Thermochemie Examen 1 En Probleem Oplossingen

Thermochemie Examen 1 En Probleem Oplossingen

1. Welke van de volgende reacties zijn endotherm, met andere woorden ΔH is positief?

I. H2O(l) + 10,5kcal → H2O(g) ΔH1

II. 2NH3 +22kcal → N2 + 3H2 ΔH2

III. Na + Energie → Na+1 + e- ΔH3

Oplossing:

Wanneer zaken van staat veranderen van vloeistof in gas, absorberen ze energie. I is een endotherme reactie. ΔH1 is positief.

Bij ontledingsreacties wordt energie (warmte) opgenomen. III is een endotherme reactie. ΔH2 is positief.

Om één elektron uit het atoom te verwijderen, moeten we energie geven, dus III is een endotherme reactie en ΔH3 is positief.

2. Gegeven tabel toont standaard molaire enthalpie van vorming van sommige zaken. Thermochemie Examen Probleem

Vind enthalpie van C3H8(g) + 5O2(g) → 3CO2(g) + 4H2O(l) met behulp van gegevens in de onderstaande tabel.

Oplossing:

C3H8(g) + 5O2(g) → 3CO2(g) + 4H2O(l)

ΔH=[3ΔHCO2 + 4ΔHH2O] - [1ΔHC3H8 + 5ΔHO2]

Aangezien O2 element is, is de molale formatie-enthalpie ervan nul.

ΔH=[3.(-94) + 4.(-60)] - [1.(-25) + 5.0]

ΔH=-522 + 25

ΔH=-497 kcal/mol (het is negatief, met andere woorden, reactie is exotherm)

3. Enthalpie van berekenen ; CO2(g) + H2(g) →  CO(g) + H2O(g) welke van de volgende moeten bekend zijn?

I. Molaire formatie-enthalpie van H2O(g)

II. Molaire vorming enthalpieën van CO (g) en CO2(g)

III. Enthalpie van reactie; H2(g) + 1/2O2(g) →  H2O(g)

Oplossing:

We vinden enthalpie van CO2(g) + H2(g) → CO(g) + H2O(g);

∆H=Σa∆H(F.(Producten) - Σb∆H(F.(Reactanten)

ΔH=[ΔHCO + ΔHH2O] - [ΔHCO2 + ΔHH2]

Aangezien H2 element is, is de molaire formatie-enthalpie ervan nul.

We moeten dus I en II kennen om enthalpie van de gegeven reactie te vinden.

4. Vind molaire verbrandingenthalpie van C2H5OH met behulp van de volgende molaire enthalpieën van zaken; ΔH C2H5OH(l)= -67 kcal/mol

ΔH CO2(g)= -94 kcal/mol

ΔH H2O(l)= -68 kcal/mol

Oplossing:

We moeten eerst de verbrandingsreactie van C2H5OH schrijven;

C2H5OH(l) + 3O2(g) → 2CO2(g) + 3H2O(s)

We gebruiken de volgende formule om onbekende enthalpie te vinden;

∆HReaction=Σa∆H(Producten) - Σb∆H(Reactanten)

∆HVerbranding=(2∆HCO2(g) + 3 ∆HH2O(l) ) - (∆HC2H5OH(l) + 3∆HO2)

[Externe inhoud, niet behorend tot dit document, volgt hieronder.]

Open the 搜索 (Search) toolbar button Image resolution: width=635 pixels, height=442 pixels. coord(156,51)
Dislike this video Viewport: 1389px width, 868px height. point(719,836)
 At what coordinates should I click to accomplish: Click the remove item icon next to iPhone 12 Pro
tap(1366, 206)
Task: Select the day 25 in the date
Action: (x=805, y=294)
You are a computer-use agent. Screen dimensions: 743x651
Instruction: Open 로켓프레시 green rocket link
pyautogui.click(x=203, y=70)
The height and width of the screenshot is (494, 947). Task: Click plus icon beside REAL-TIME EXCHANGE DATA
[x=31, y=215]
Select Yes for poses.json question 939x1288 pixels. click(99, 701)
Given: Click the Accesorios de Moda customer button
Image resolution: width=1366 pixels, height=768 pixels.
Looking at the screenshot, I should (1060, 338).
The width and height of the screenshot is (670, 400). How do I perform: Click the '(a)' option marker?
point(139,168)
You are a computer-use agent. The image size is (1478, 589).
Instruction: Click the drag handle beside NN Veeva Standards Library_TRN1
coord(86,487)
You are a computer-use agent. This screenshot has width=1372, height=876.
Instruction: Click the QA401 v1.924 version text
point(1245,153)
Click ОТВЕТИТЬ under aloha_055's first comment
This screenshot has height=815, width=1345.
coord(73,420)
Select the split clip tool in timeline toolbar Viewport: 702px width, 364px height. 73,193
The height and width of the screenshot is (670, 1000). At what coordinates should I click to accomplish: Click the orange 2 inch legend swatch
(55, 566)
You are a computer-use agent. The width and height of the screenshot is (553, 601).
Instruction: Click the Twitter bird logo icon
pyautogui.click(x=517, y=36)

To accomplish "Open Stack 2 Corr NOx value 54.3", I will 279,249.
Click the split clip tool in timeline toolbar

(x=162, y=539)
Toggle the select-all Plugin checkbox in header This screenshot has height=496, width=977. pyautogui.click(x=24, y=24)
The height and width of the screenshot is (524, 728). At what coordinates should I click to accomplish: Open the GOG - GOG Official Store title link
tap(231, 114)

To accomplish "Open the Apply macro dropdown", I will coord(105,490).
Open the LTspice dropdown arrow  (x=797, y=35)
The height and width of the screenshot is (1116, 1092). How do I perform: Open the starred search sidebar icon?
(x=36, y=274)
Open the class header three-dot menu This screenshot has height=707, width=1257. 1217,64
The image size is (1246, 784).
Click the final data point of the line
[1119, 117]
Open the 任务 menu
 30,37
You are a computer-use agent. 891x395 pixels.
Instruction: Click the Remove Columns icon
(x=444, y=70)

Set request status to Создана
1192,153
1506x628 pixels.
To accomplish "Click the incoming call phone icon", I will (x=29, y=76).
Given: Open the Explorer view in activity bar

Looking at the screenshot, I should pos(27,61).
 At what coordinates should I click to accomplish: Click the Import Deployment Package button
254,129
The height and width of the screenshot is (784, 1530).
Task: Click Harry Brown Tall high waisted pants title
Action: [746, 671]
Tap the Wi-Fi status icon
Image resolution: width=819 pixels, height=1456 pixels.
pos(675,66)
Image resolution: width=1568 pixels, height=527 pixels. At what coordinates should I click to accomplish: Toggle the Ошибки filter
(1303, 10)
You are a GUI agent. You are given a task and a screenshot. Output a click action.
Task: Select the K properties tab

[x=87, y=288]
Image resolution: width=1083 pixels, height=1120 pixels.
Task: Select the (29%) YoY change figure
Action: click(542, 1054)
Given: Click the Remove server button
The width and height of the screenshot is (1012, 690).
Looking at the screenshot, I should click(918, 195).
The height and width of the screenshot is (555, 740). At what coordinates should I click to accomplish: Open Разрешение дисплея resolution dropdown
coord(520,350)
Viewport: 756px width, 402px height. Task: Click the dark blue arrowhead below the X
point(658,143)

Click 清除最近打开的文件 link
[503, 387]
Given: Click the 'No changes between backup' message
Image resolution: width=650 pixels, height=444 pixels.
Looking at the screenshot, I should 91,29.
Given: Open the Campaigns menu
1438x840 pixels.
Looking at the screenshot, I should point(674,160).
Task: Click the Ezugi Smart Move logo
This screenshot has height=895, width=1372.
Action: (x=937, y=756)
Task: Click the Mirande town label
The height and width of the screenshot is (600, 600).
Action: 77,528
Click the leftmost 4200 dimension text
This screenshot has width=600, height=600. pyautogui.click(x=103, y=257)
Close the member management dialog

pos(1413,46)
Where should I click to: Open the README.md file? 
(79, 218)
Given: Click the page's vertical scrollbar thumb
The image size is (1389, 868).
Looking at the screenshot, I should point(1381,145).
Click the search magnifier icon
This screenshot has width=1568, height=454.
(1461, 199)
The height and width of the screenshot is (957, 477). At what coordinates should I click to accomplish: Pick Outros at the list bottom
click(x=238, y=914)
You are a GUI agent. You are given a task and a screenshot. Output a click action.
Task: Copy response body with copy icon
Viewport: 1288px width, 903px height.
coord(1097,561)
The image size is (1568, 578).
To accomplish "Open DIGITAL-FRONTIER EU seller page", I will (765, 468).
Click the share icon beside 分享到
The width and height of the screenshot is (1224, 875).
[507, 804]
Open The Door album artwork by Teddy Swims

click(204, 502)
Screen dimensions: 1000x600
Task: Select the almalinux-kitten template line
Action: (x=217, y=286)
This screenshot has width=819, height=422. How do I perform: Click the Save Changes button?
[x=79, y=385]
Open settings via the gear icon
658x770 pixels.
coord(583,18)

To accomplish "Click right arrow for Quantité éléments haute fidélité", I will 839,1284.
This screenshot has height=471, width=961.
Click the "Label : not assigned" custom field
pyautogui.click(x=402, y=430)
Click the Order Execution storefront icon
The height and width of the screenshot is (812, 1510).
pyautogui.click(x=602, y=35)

ΔHVerbranding=[2.(-94) + 3.(-68)] - [-67]

ΔHVerbranding= -325 kcal/mol

5. Er zit 32 g S in 1000 g glasachtige calorimeter met 1000 g water erin. Als 32 g S wordt verbrand in calorimeter, stijgt de temperatuur van 20 ° C tot 90 ° C. Vind molaire verbrandingsenthalpie van S.

Oplossing:

We vinden warmte verkregen door glas en water tijdens verbranding door formule;

Q=m.c.ΔT

Qglas=1000.0,2.(90-20)=14000 cal

Qwater=1000.1.(90-20)=70000 cal

Qcalorimeter=70000 + 14000= 84000 cal

1 mol S is 32 g.

Molaire verbranding enthalpie van S is 84000 cal of 84 kcal.